L'hydrogène reste controversé



L'hydrogène (H2) en est toujours au stade de la recherche et du développement. La filière pose des problèmes à la fois de production et d'utilisation dans les véhicules. Il faut d'abord extraire l'hydrogène d'autres composés chimiques, hydrocarbures et vapeur d'eau principalement, procédé consommateur d'énergie, et pas forcément respectueux de l'environnement. D'autre part, deux écoles s'affrontent actuellement sur la manière d'utiliser l'hydrogène. La pile à combustible ou fuel cell apparaît comme la technologie la plus prometteuse. Daimlerchrysler la défend fortement. Cependant, BMW estime que les ingénieurs pourraient plus facilement réaliser un moteur à combustion interne brûlant de l'hydrogène puisque le procédé est largement maîtrisé. Les deux options posent un problème crucial, celui du stockage. H2 est une molécule très fine, elle peut donc s'échapper de son réservoir. Et pour en stocker suffisamment dans une voiture et atteindre une autonomie comparable aux carburants liquides, les chercheurs en sont encore à l'étape de la recherche fondamentale. «Suivant la manière dont on produira et on utilisera l'hydrogène, explique André Douaud, le résultat peut s'avérer extrêmement positif ou catastrophique. On ne le saura probablement pas avant 50 ans.» Le directeur technique du Comité français des constructeurs automobiles (CCFA) milite pour l'utilisation de l'hydrogène, non comme carburant, mais comme vecteur de production: «L'hydrogène est extrêmement utile pour créer des carburants synthétiques. Dans une usine, le problème du stockage se pose beaucoup moins.»

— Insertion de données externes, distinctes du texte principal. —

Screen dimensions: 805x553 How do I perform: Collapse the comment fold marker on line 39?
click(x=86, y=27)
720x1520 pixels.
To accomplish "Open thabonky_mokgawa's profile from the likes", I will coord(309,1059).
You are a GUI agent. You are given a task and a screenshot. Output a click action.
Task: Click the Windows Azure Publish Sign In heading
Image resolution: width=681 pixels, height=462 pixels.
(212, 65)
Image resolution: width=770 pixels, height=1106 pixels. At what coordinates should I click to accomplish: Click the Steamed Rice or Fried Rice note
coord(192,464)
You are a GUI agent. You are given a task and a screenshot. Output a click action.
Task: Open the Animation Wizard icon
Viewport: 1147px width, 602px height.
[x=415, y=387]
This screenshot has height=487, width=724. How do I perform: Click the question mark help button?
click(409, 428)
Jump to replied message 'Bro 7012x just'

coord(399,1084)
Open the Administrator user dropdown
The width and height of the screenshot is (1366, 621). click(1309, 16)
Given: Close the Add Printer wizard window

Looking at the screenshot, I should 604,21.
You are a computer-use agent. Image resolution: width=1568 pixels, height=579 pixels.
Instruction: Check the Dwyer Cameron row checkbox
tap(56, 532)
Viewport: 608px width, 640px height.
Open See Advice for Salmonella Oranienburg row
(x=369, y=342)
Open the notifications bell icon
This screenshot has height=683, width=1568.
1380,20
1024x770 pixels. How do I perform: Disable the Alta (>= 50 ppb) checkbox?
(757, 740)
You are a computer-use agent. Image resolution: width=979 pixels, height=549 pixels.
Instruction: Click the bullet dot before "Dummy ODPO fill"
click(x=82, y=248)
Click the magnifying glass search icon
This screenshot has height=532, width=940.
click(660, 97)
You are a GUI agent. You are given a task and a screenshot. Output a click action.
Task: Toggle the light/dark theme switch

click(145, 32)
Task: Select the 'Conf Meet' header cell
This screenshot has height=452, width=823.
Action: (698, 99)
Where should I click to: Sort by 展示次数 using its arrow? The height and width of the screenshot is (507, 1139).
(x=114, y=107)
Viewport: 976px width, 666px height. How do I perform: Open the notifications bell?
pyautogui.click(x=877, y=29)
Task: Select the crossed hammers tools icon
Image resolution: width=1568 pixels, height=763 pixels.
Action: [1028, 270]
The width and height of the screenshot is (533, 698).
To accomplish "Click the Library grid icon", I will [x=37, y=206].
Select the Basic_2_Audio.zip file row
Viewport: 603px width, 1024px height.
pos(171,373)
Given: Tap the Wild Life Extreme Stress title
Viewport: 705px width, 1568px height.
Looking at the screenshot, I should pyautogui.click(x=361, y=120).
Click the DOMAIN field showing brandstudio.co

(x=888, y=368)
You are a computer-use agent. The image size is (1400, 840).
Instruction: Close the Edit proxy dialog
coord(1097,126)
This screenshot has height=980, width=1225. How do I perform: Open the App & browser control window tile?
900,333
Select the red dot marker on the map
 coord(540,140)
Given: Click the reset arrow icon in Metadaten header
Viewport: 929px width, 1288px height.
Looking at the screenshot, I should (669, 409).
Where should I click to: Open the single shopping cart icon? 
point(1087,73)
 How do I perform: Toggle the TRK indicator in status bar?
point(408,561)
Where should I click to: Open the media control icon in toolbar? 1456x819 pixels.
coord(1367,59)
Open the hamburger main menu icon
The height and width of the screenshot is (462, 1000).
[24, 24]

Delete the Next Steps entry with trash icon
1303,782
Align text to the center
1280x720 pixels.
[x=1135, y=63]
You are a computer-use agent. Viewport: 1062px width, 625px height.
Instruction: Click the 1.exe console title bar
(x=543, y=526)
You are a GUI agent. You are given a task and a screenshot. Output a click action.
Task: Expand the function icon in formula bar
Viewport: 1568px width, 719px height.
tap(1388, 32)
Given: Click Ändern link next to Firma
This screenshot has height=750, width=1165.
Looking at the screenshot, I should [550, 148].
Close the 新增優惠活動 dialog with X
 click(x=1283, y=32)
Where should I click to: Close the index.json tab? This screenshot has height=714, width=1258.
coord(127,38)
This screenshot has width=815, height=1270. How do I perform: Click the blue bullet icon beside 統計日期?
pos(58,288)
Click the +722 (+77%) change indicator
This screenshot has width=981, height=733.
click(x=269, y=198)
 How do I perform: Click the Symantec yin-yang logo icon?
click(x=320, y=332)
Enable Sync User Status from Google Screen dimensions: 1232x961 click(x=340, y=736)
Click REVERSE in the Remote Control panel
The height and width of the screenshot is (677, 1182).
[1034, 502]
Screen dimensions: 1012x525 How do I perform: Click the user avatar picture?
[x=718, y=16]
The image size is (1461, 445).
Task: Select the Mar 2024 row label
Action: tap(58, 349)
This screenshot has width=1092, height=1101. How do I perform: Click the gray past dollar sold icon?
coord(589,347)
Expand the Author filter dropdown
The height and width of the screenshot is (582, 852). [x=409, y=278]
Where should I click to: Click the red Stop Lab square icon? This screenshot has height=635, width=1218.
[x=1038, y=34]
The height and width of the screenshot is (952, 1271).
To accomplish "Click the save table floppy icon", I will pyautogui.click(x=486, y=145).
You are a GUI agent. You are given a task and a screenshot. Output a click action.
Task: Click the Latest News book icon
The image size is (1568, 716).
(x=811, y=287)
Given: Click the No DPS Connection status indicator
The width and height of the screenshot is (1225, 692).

Les gaz liquéfiés, marché de niche

Le gaz naturel liquéfié pour véhicules (GNV) et le gaz de pétrole liquéfié (GPL) connaissent déjà une production qui dépasse le cadre du prototype. Pourtant, leur utilisation restera probablement marginale. Comme le note le CCR, «le coût pour éviter d'émettre du CO2 est relativement élevé puisque le GNV demande des véhicules spécifiques et une distribution et un ravitaillement dédiés. Des applications ciblées pour des marchés de flottes seraient plus efficaces qu'une utilisation générale pour les voitures particulières.» En effet, les bus y trouvent un intérêt car le GNV émet moins de polluants (oxydes d'azote, composés organiques volatils) dans les villes où le problème de la pollution devient critique. Selon André Douaud, «L'Europe se trouve dans un cas particulier. Elle aurait trop d'investissements à faire. Mais l'Argentine, par exemple, a beaucoup de gaz naturel. Puisque le pays est en plein développement de son parc automobile, il peut miser directement sur le gaz naturel.»

L'avenir incertain des carburants traditionnels

Après ce tour d'horizon, il apparaît certain que le gasoil et l'essence restent l'avenir des transports routiers. «Actuellement, le moteur diesel est à la limite de son rendement», estime Vincent Mahieu, chercheur au CCR et l'un des principaux auteurs du rapport. Toutefois, l'hybridation moteur électrique-moteur thermique peut encore baisser les émissions de CO2 de 15% pour l'essence et de 18% pour le gasoil, selon l'étude. «Mais si le coût du pétrole continue à augmenter, explique André Douaud, les pétroliers se demanderont s'ils doivent commencer à investir dans d'autres processus.»